MUTANT by Arca

arca mutant logo

Genre: IDM

Favorite Tracks: “Mutant,” “Sinner,” “Sever,” “Snakes,” “Front Load,” “Gratitud,” “En,” “Extent,” “Enveloped,” “Soichiro”

This album will clear your sinuses. Alejandro Ghersi’s 20-track monster features warbling pitch shifted piano and strings, unintelligible vocals used as instrumentation instead of linguistics, and unearthly production. It feels like dying and recombining with the whole of reality for a little while, returning to a new body by the end.
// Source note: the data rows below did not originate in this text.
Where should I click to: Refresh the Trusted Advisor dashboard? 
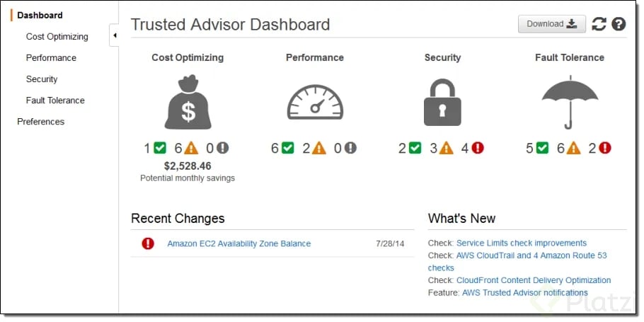click(599, 24)
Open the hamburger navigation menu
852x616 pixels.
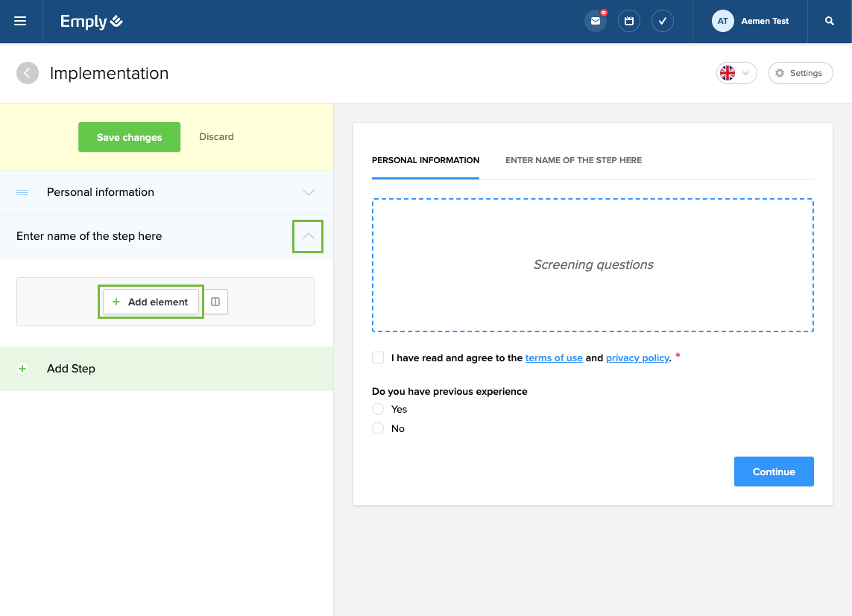tap(20, 22)
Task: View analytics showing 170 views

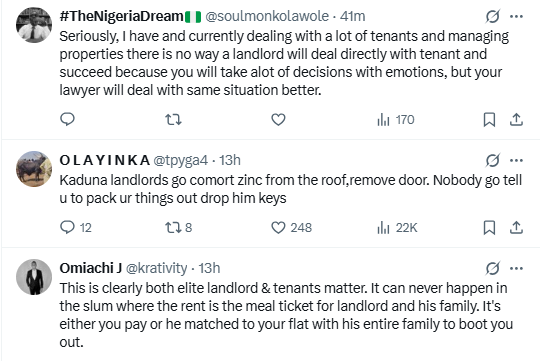Action: 396,120
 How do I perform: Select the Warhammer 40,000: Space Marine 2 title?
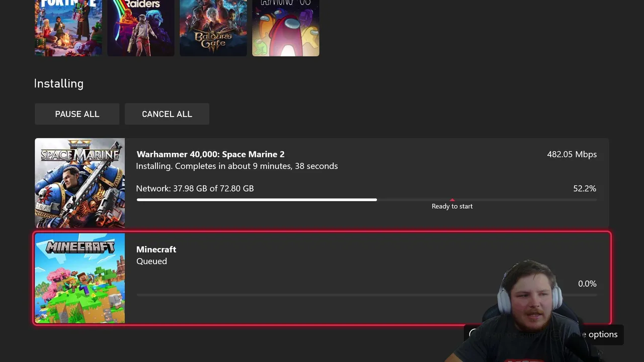coord(210,154)
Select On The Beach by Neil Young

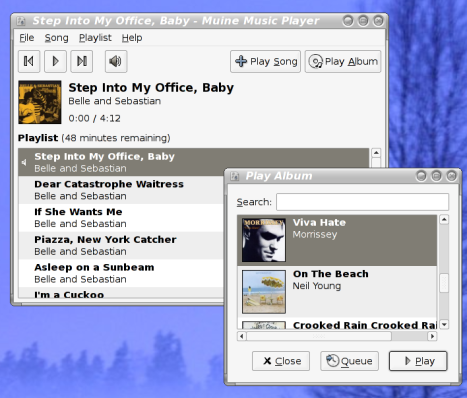click(337, 292)
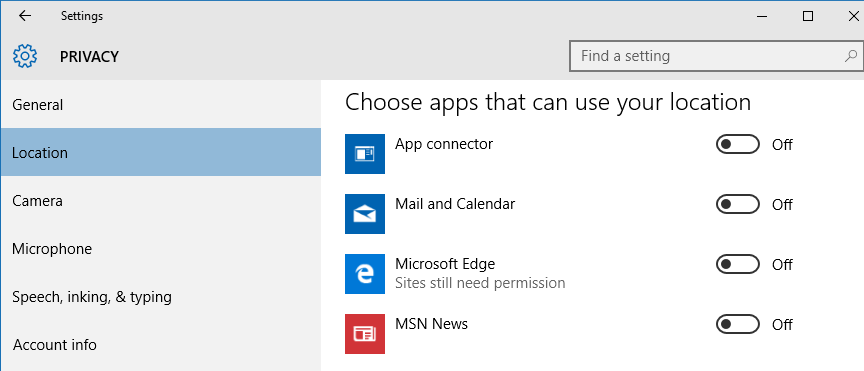Open the General privacy section
This screenshot has width=864, height=371.
(x=160, y=105)
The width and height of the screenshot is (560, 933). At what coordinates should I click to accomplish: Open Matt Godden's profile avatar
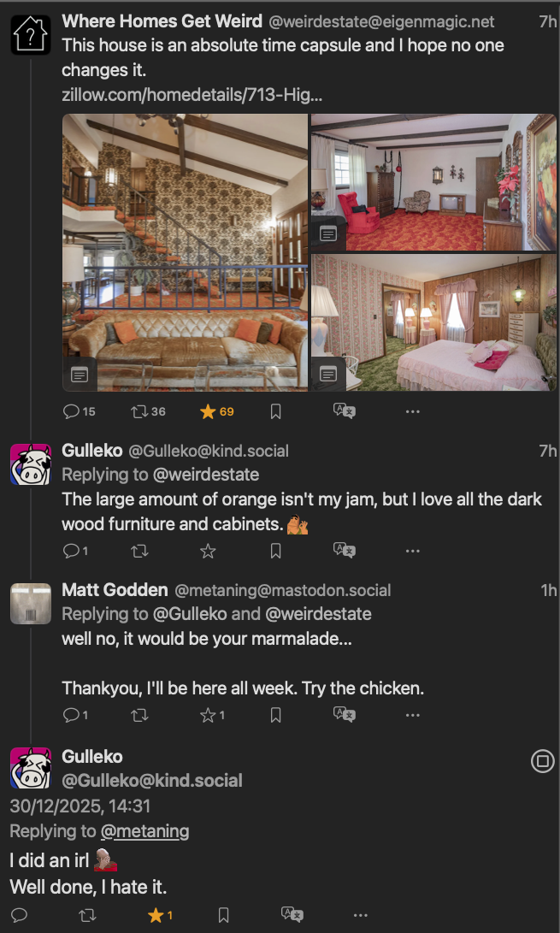31,604
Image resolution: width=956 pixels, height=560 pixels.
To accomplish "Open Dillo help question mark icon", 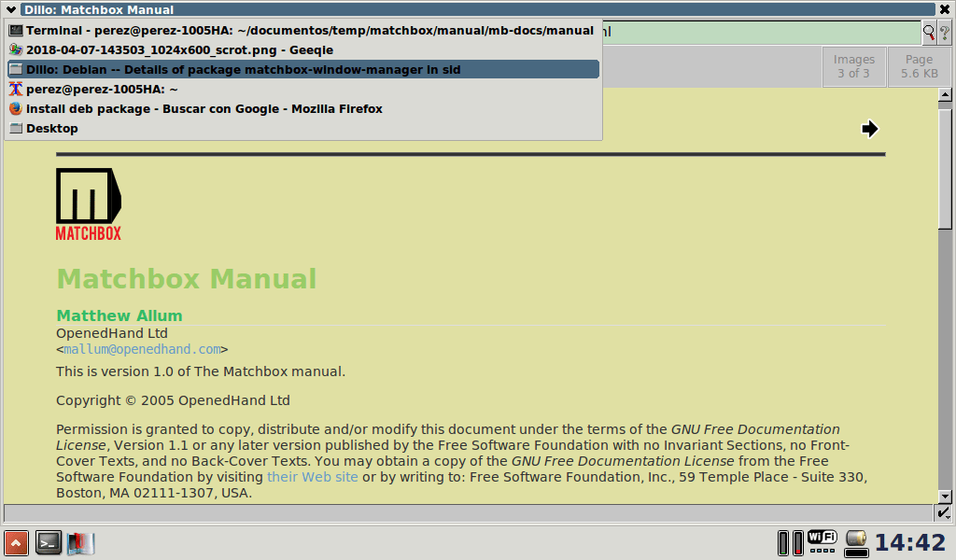I will 944,33.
You go to heaven and it’s so unfathomably different from any bodily experience you’ve had that you spend the whole time there lost and confused; dejected, you decide to return to an Earthly body of the familiar.

 

This will be Ghersi’s fourth release of the year, following the release of the SHEEP mixtape used for a Hood By Air fashion week show in early 2015. Next was VULNICURA, the ninth studio release from Bjork which Ghersi co-produced, save for the opening and closing tracks. Third was Ghersi’s collaboration with HBA director Shayne Oliver under the name Wench on the fifteen minute mix GALVANIZE, accompanied with visuals by Jesse Kanda; a debut LP is said to be coming sometime next year. It should also be mentioned that Ghersi was featured on the track “Pagans” off Dean Blunt’s most recent mixtape, UK2UK.
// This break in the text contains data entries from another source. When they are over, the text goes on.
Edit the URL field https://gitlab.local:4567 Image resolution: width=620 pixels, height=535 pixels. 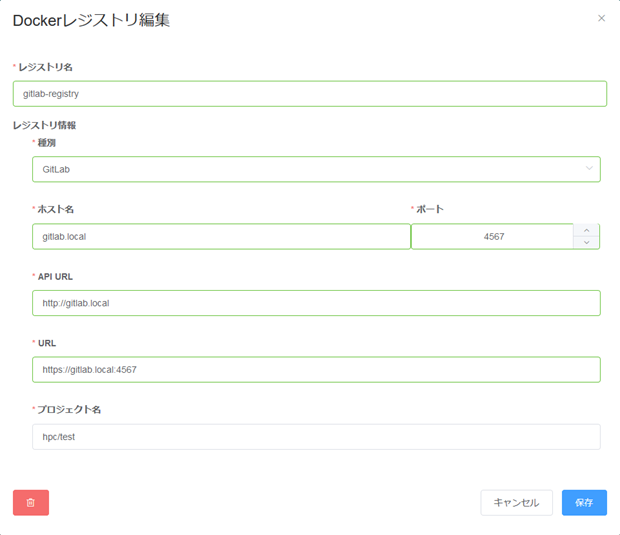tap(316, 370)
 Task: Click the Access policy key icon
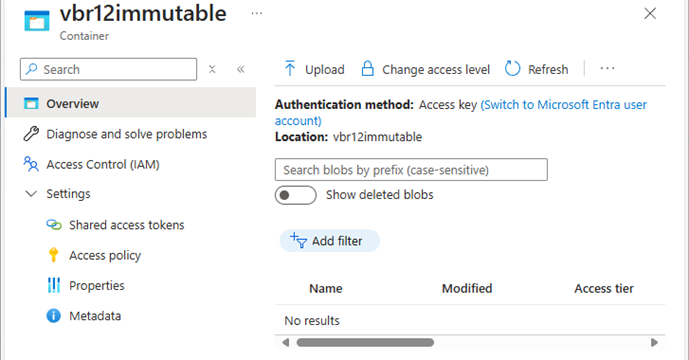[x=54, y=255]
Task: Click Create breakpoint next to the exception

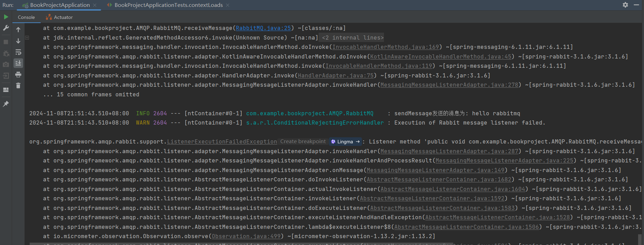Action: (303, 141)
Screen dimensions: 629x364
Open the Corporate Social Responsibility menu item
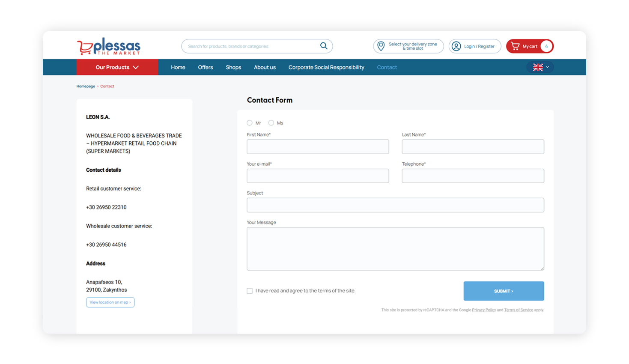(x=326, y=67)
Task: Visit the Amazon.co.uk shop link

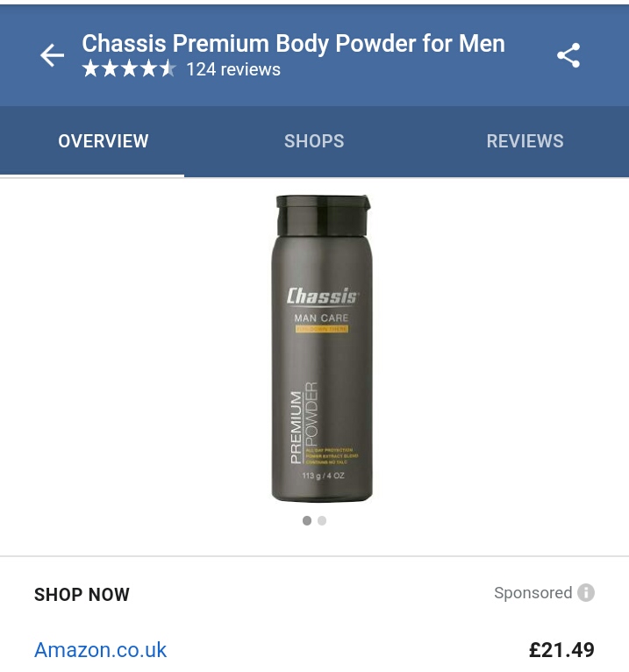Action: pos(100,650)
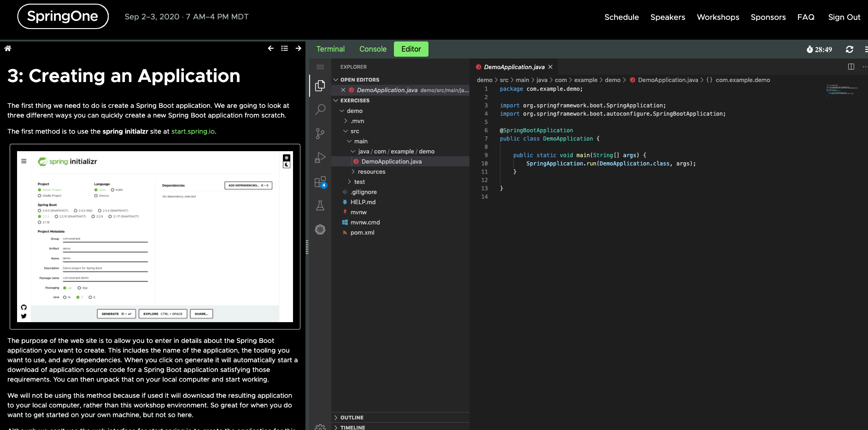Open the Source Control view icon
The width and height of the screenshot is (868, 430).
(320, 134)
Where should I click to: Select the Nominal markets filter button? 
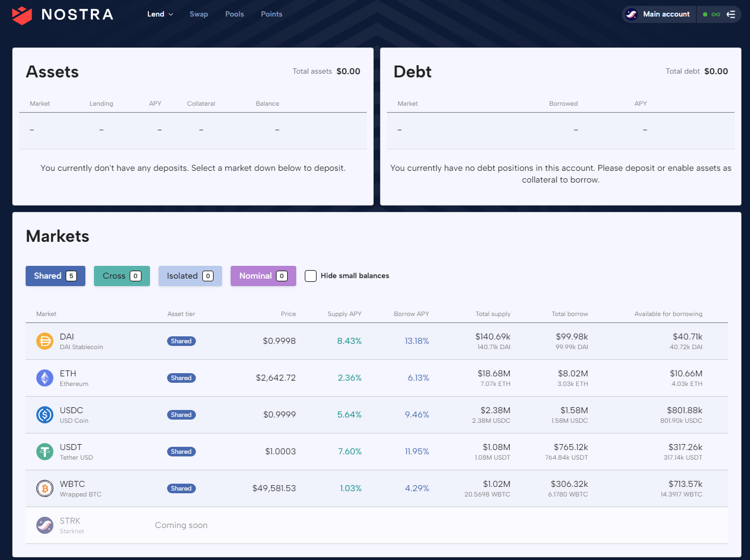click(x=263, y=276)
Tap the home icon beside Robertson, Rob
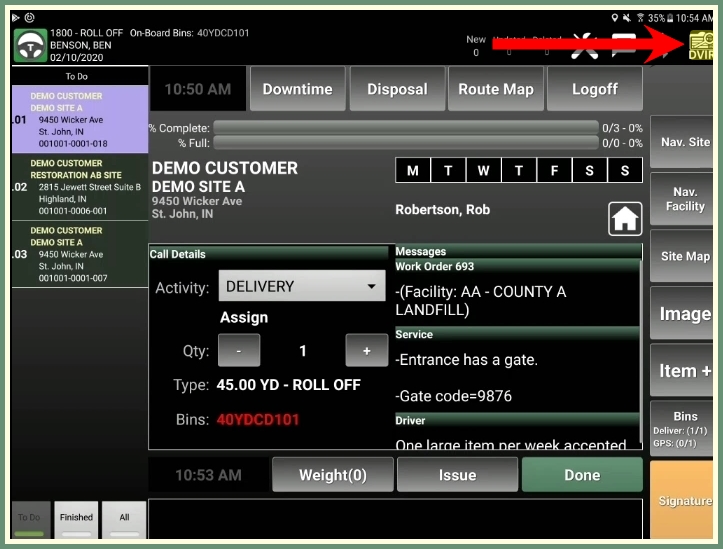 [625, 218]
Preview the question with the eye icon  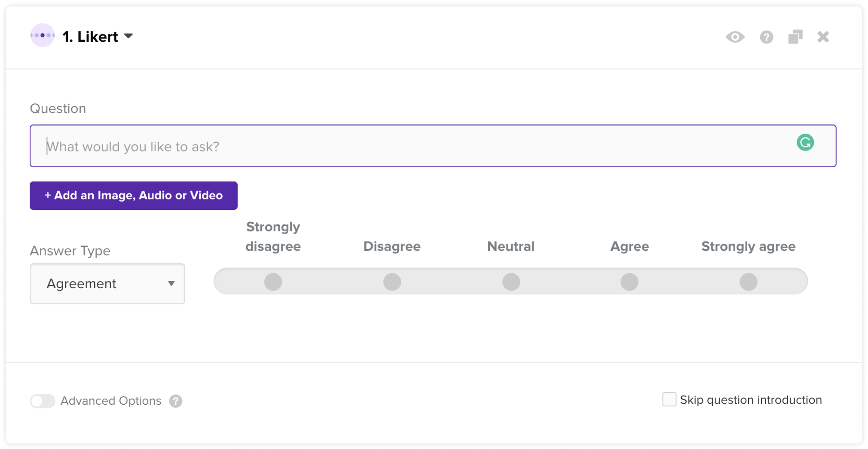[735, 37]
Tracks and samples used on the SHEEP and &&&&& mixtapes are peppered throughout but remain sparse. Most of the album is new material; there are just a few familiar spaces from Ghersi’s recent work. Speaking of peppers, this album sounds like what snorting ground red peppers for an hour must feel like, and I mean that in the best way possible, as this LP just continues to blow away and rip apart throughout its entire runtime.

 

“Sever” and “Gratitud” feature some of the most beautiful piano/string sections in Ghersi’s catalog hands down, likely a continuation of his work with Bjork on VULNICURA.

 

The sounds of actual beat oriented music that Ghersi dabbled with early in his career rarely come into play on MUTANT; they hardly need to. Though on a track like “Enveloped”, the beats subtly play along with the near-randomly-generated string pitches that crawl across the soundscape, creating an experience as down to Earth as it is aloof.
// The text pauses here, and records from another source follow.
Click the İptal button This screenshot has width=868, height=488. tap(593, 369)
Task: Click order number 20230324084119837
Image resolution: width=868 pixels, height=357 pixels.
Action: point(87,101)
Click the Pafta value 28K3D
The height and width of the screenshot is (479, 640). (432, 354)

“Front Load” features some beats as well, but again in such a subtle way that they just help push the track along while the synths and ambiance take over. The video for “Front Load” features Ghersi’s genitals underwater with some pomegranate seeds thrown in the mix, offering a grotesquely beautiful depiction of this album’s sound. As off-putting as that may sound, the direction Ghersi and visual collaborator Jesse Kanda are pushing for is to show the true beauty in things that at first come off as taboo or disgusting, and can be seen present all throughout the visual history of Ghersi and Kanda’s work.

 

“En”, while being somewhat of a re-release of the version on SHEEP, sounds more like a development on the original piece. And it is just lovely the way the midrange vocals are tossed back and forth while the high pitched crushes and heavenly piano riffs let the track soar out into its own pocket universe.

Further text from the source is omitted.